Listed records:

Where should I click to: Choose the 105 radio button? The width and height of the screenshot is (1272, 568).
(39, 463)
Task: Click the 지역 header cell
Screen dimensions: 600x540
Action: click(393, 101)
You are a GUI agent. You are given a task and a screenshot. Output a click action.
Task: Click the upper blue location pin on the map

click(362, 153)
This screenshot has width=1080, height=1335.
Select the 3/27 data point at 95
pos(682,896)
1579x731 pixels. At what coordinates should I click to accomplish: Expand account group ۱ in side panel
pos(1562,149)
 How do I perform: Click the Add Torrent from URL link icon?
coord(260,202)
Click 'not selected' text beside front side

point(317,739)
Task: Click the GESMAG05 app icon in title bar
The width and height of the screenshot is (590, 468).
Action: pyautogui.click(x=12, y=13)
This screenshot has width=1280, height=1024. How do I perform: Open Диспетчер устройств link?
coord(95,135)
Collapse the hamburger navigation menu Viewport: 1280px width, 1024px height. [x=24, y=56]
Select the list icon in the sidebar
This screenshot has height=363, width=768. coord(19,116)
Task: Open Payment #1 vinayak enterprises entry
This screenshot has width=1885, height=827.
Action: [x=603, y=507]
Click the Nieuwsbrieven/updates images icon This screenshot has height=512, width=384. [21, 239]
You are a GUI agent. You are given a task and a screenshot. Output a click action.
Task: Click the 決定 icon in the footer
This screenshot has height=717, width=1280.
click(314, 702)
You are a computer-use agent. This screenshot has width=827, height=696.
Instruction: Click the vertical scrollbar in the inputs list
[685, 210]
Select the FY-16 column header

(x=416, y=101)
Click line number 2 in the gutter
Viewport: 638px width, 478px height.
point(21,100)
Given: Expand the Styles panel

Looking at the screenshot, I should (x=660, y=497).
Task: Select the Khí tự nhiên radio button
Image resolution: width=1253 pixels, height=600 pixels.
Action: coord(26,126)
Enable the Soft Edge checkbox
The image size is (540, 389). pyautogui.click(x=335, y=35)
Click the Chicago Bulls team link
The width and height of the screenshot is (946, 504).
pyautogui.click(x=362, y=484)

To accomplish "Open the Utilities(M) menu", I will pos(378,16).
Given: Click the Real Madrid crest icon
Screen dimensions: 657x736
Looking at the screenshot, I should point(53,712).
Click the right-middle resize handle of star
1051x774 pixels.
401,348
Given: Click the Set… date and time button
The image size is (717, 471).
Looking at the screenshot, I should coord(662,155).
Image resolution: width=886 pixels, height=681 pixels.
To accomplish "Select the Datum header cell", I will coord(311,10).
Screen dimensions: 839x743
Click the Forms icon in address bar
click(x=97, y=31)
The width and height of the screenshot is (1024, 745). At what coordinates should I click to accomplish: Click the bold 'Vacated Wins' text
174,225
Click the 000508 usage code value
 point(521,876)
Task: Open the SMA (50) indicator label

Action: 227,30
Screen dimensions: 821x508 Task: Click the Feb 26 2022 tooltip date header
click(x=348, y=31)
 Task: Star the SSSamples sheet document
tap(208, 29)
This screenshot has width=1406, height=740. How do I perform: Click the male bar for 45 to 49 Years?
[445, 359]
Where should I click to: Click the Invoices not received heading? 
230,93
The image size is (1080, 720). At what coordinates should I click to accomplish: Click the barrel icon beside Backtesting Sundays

Work request: Write all of the records out again exactly.

Result below:
Where should I click to: Choose the 105 radio button? The width and height of the screenshot is (1272, 568).
(39, 463)
Task: Click the 지역 header cell
Screen dimensions: 600x540
Action: click(393, 101)
You are a GUI agent. You are given a task and a screenshot. Output a click action.
Task: Click the upper blue location pin on the map

click(362, 153)
This screenshot has width=1080, height=1335.
Select the 3/27 data point at 95
pos(682,896)
1579x731 pixels. At what coordinates should I click to accomplish: Expand account group ۱ in side panel
pos(1562,149)
 How do I perform: Click the Add Torrent from URL link icon?
coord(260,202)
Click 'not selected' text beside front side

point(317,739)
Task: Click the GESMAG05 app icon in title bar
The width and height of the screenshot is (590, 468).
Action: pyautogui.click(x=12, y=13)
This screenshot has width=1280, height=1024. How do I perform: Open Диспетчер устройств link?
coord(95,135)
Collapse the hamburger navigation menu Viewport: 1280px width, 1024px height. [x=24, y=56]
Select the list icon in the sidebar
This screenshot has height=363, width=768. coord(19,116)
Task: Open Payment #1 vinayak enterprises entry
This screenshot has width=1885, height=827.
Action: [x=603, y=507]
Click the Nieuwsbrieven/updates images icon This screenshot has height=512, width=384. [21, 239]
You are a GUI agent. You are given a task and a screenshot. Output a click action.
Task: Click the 決定 icon in the footer
This screenshot has height=717, width=1280.
click(314, 702)
You are a computer-use agent. This screenshot has width=827, height=696.
Instruction: Click the vertical scrollbar in the inputs list
[685, 210]
Select the FY-16 column header

(x=416, y=101)
Click line number 2 in the gutter
Viewport: 638px width, 478px height.
point(21,100)
Given: Expand the Styles panel

Looking at the screenshot, I should (x=660, y=497).
Task: Select the Khí tự nhiên radio button
Image resolution: width=1253 pixels, height=600 pixels.
Action: coord(26,126)
Enable the Soft Edge checkbox
The image size is (540, 389). pyautogui.click(x=335, y=35)
Click the Chicago Bulls team link
The width and height of the screenshot is (946, 504).
pyautogui.click(x=362, y=484)

To accomplish "Open the Utilities(M) menu", I will pos(378,16).
Given: Click the Real Madrid crest icon
Screen dimensions: 657x736
Looking at the screenshot, I should point(53,712).
Click the right-middle resize handle of star
1051x774 pixels.
401,348
Given: Click the Set… date and time button
The image size is (717, 471).
Looking at the screenshot, I should coord(662,155).
Image resolution: width=886 pixels, height=681 pixels.
To accomplish "Select the Datum header cell", I will coord(311,10).
Screen dimensions: 839x743
Click the Forms icon in address bar
click(x=97, y=31)
The width and height of the screenshot is (1024, 745). At what coordinates should I click to accomplish: Click the bold 'Vacated Wins' text
174,225
Click the 000508 usage code value
 point(521,876)
Task: Open the SMA (50) indicator label

Action: 227,30
Screen dimensions: 821x508 Task: Click the Feb 26 2022 tooltip date header
click(x=348, y=31)
 Task: Star the SSSamples sheet document
tap(208, 29)
This screenshot has width=1406, height=740. How do I perform: Click the male bar for 45 to 49 Years?
[445, 359]
Where should I click to: Click the Invoices not received heading? 
230,93
The image size is (1080, 720). At what coordinates should I click to accomplish: Click the barrel icon beside Backtesting Sundays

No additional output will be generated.